* [PROBLEM REQUIREMENTS]: Please restate every entry exactly. Leave out the pictures.

DATA SUPPLIED START

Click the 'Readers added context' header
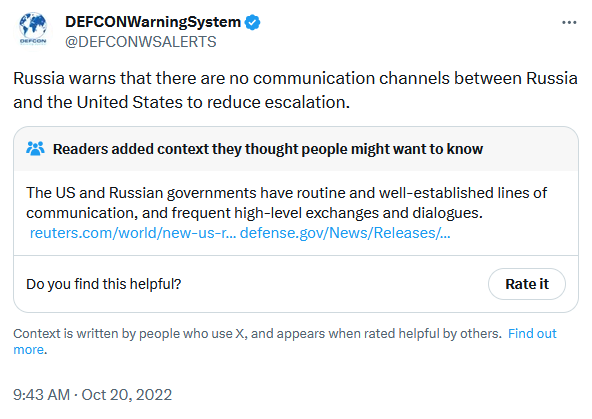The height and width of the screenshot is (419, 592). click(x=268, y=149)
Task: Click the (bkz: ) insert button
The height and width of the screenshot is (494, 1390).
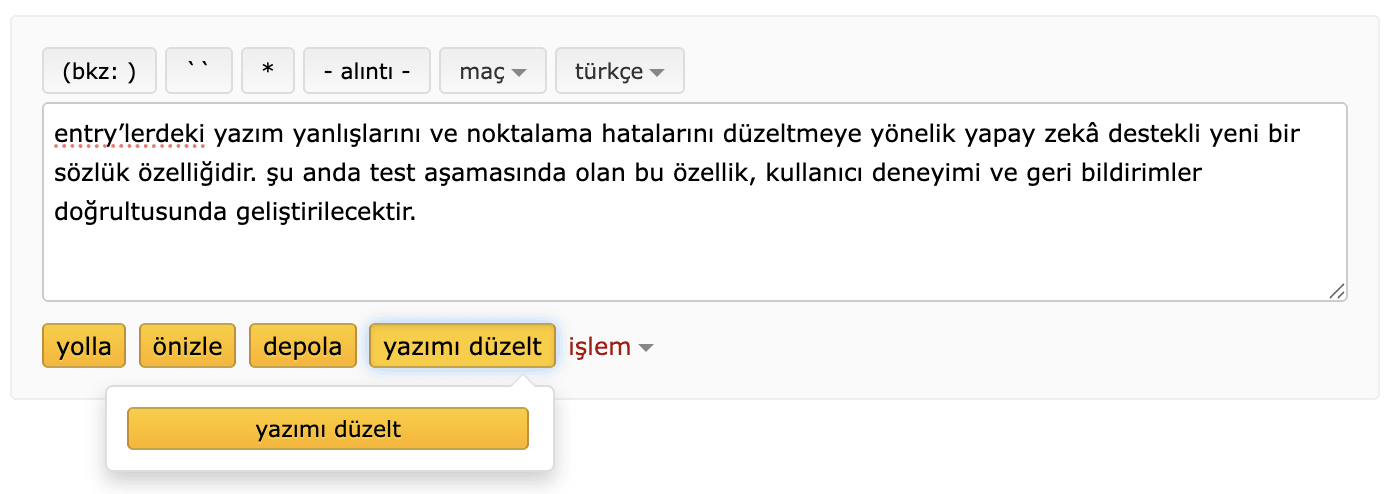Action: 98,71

DATA SUPPLIED END

* [PROBLEM SOLUTION]:
Click the 'Readers added context' header
The height and width of the screenshot is (419, 592). click(x=268, y=149)
Task: Click the (bkz: ) insert button
The height and width of the screenshot is (494, 1390).
Action: 98,71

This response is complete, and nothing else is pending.